EXERCISE BRIEF:
Starting at the first line and ending at the last, output the data exactly.

(Excerpts from a dataset)
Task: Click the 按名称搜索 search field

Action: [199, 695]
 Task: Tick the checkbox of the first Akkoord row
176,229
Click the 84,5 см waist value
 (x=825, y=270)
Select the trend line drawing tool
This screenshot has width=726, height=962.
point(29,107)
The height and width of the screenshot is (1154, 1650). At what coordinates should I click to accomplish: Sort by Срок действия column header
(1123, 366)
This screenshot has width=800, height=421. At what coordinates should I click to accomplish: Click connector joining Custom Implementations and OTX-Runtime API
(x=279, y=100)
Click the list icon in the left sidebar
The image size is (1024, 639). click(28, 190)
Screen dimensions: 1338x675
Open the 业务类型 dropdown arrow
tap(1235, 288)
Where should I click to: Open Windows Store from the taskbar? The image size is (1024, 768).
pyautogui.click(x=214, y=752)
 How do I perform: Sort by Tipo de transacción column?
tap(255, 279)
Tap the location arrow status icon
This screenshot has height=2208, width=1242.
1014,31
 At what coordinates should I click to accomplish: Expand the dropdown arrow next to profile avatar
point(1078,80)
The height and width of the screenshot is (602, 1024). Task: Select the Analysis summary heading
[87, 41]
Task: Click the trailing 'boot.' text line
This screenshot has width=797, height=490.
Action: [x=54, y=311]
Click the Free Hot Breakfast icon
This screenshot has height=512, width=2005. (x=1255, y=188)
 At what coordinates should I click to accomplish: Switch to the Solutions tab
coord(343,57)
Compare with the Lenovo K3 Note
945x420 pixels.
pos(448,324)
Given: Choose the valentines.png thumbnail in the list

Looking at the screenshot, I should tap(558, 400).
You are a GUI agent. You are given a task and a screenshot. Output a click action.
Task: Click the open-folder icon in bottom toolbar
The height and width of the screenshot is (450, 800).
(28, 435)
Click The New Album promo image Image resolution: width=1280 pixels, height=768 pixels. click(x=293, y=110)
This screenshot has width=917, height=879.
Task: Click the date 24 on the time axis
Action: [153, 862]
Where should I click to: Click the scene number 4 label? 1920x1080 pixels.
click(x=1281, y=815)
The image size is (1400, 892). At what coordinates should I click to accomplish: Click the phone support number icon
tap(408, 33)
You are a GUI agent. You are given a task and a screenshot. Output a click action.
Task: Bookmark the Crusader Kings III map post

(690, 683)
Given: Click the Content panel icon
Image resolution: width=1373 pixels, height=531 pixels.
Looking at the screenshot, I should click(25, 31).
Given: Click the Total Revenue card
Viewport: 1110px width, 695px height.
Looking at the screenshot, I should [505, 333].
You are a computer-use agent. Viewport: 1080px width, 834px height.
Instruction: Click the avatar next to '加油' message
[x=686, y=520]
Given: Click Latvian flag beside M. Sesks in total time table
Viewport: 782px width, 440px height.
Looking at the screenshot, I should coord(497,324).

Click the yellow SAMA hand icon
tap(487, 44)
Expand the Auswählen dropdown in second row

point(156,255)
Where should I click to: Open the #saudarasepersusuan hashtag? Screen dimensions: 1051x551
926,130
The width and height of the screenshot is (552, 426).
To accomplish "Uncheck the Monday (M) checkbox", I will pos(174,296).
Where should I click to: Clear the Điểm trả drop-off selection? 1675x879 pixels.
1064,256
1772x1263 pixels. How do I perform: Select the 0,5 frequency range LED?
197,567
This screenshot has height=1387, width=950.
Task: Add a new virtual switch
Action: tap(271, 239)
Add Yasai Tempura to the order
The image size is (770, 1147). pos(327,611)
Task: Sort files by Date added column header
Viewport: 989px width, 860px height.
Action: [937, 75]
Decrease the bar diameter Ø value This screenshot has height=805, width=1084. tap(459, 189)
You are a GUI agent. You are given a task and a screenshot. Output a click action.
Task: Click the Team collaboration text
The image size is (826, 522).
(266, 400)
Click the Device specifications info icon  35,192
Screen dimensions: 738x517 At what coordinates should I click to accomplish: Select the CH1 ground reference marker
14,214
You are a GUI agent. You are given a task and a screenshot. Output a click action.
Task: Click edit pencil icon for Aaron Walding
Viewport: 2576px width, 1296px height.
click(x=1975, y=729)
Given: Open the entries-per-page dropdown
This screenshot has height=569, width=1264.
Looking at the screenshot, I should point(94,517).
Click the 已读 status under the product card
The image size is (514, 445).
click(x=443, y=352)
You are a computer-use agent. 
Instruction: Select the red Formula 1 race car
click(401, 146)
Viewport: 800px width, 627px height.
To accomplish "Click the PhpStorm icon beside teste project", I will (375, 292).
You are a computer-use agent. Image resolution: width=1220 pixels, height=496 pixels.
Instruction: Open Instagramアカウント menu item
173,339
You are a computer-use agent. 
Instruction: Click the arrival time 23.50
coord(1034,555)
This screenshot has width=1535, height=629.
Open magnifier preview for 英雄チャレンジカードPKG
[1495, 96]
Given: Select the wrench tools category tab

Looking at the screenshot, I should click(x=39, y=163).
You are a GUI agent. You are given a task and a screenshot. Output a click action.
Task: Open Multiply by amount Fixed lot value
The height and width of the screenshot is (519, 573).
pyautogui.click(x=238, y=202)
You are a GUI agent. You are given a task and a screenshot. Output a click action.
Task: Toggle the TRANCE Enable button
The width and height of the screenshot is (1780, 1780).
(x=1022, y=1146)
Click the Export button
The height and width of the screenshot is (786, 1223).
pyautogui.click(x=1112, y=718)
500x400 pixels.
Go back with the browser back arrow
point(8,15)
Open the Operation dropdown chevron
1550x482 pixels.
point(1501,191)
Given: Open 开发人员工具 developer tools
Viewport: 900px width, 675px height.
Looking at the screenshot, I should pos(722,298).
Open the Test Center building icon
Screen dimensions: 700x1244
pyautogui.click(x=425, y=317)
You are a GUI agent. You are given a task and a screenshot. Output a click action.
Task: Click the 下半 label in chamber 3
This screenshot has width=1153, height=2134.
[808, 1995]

FINISHED EXERCISE:
Task: Click the 按名称搜索 search field

Action: [199, 695]
 Task: Tick the checkbox of the first Akkoord row
176,229
Click the 84,5 см waist value
 (x=825, y=270)
Select the trend line drawing tool
This screenshot has width=726, height=962.
point(29,107)
The height and width of the screenshot is (1154, 1650). At what coordinates should I click to accomplish: Sort by Срок действия column header
(1123, 366)
This screenshot has width=800, height=421. At what coordinates should I click to accomplish: Click connector joining Custom Implementations and OTX-Runtime API
(x=279, y=100)
Click the list icon in the left sidebar
The image size is (1024, 639). click(28, 190)
Screen dimensions: 1338x675
Open the 业务类型 dropdown arrow
tap(1235, 288)
Where should I click to: Open Windows Store from the taskbar? The image size is (1024, 768).
pyautogui.click(x=214, y=752)
 How do I perform: Sort by Tipo de transacción column?
tap(255, 279)
Tap the location arrow status icon
This screenshot has height=2208, width=1242.
1014,31
 At what coordinates should I click to accomplish: Expand the dropdown arrow next to profile avatar
point(1078,80)
The height and width of the screenshot is (602, 1024). Task: Select the Analysis summary heading
[87, 41]
Task: Click the trailing 'boot.' text line
This screenshot has width=797, height=490.
Action: [x=54, y=311]
Click the Free Hot Breakfast icon
This screenshot has height=512, width=2005. (x=1255, y=188)
 At what coordinates should I click to accomplish: Switch to the Solutions tab
coord(343,57)
Compare with the Lenovo K3 Note
945x420 pixels.
pos(448,324)
Given: Choose the valentines.png thumbnail in the list

Looking at the screenshot, I should tap(558, 400).
You are a GUI agent. You are given a task and a screenshot. Output a click action.
Task: Click the open-folder icon in bottom toolbar
The height and width of the screenshot is (450, 800).
(28, 435)
Click The New Album promo image Image resolution: width=1280 pixels, height=768 pixels. click(x=293, y=110)
This screenshot has width=917, height=879.
Task: Click the date 24 on the time axis
Action: [153, 862]
Where should I click to: Click the scene number 4 label? 1920x1080 pixels.
click(x=1281, y=815)
The image size is (1400, 892). At what coordinates should I click to accomplish: Click the phone support number icon
tap(408, 33)
You are a GUI agent. You are given a task and a screenshot. Output a click action.
Task: Bookmark the Crusader Kings III map post

(690, 683)
Given: Click the Content panel icon
Image resolution: width=1373 pixels, height=531 pixels.
Looking at the screenshot, I should click(25, 31).
Given: Click the Total Revenue card
Viewport: 1110px width, 695px height.
Looking at the screenshot, I should [505, 333].
You are a computer-use agent. Viewport: 1080px width, 834px height.
Instruction: Click the avatar next to '加油' message
[x=686, y=520]
Given: Click Latvian flag beside M. Sesks in total time table
Viewport: 782px width, 440px height.
Looking at the screenshot, I should coord(497,324).

Click the yellow SAMA hand icon
tap(487, 44)
Expand the Auswählen dropdown in second row

point(156,255)
Where should I click to: Open the #saudarasepersusuan hashtag? Screen dimensions: 1051x551
926,130
The width and height of the screenshot is (552, 426).
To accomplish "Uncheck the Monday (M) checkbox", I will pos(174,296).
Where should I click to: Clear the Điểm trả drop-off selection? 1675x879 pixels.
1064,256
1772x1263 pixels. How do I perform: Select the 0,5 frequency range LED?
197,567
This screenshot has height=1387, width=950.
Task: Add a new virtual switch
Action: tap(271, 239)
Add Yasai Tempura to the order
The image size is (770, 1147). pos(327,611)
Task: Sort files by Date added column header
Viewport: 989px width, 860px height.
Action: [937, 75]
Decrease the bar diameter Ø value This screenshot has height=805, width=1084. tap(459, 189)
You are a GUI agent. You are given a task and a screenshot. Output a click action.
Task: Click the Team collaboration text
The image size is (826, 522).
(266, 400)
Click the Device specifications info icon  35,192
Screen dimensions: 738x517 At what coordinates should I click to accomplish: Select the CH1 ground reference marker
14,214
You are a GUI agent. You are given a task and a screenshot. Output a click action.
Task: Click edit pencil icon for Aaron Walding
Viewport: 2576px width, 1296px height.
click(x=1975, y=729)
Given: Open the entries-per-page dropdown
This screenshot has height=569, width=1264.
Looking at the screenshot, I should point(94,517).
Click the 已读 status under the product card
The image size is (514, 445).
click(x=443, y=352)
You are a computer-use agent. 
Instruction: Select the red Formula 1 race car
click(401, 146)
Viewport: 800px width, 627px height.
To accomplish "Click the PhpStorm icon beside teste project", I will (375, 292).
You are a computer-use agent. Image resolution: width=1220 pixels, height=496 pixels.
Instruction: Open Instagramアカウント menu item
173,339
You are a computer-use agent. 
Instruction: Click the arrival time 23.50
coord(1034,555)
This screenshot has width=1535, height=629.
Open magnifier preview for 英雄チャレンジカードPKG
[1495, 96]
Given: Select the wrench tools category tab

Looking at the screenshot, I should click(x=39, y=163).
You are a GUI agent. You are given a task and a screenshot. Output a click action.
Task: Open Multiply by amount Fixed lot value
The height and width of the screenshot is (519, 573).
pyautogui.click(x=238, y=202)
You are a GUI agent. You are given a task and a screenshot. Output a click action.
Task: Toggle the TRANCE Enable button
The width and height of the screenshot is (1780, 1780).
(x=1022, y=1146)
Click the Export button
The height and width of the screenshot is (786, 1223).
pyautogui.click(x=1112, y=718)
500x400 pixels.
Go back with the browser back arrow
point(8,15)
Open the Operation dropdown chevron
1550x482 pixels.
point(1501,191)
Given: Open 开发人员工具 developer tools
Viewport: 900px width, 675px height.
Looking at the screenshot, I should pos(722,298).
Open the Test Center building icon
Screen dimensions: 700x1244
pyautogui.click(x=425, y=317)
You are a GUI agent. You are given a task and a screenshot. Output a click action.
Task: Click the 下半 label in chamber 3
This screenshot has width=1153, height=2134.
[808, 1995]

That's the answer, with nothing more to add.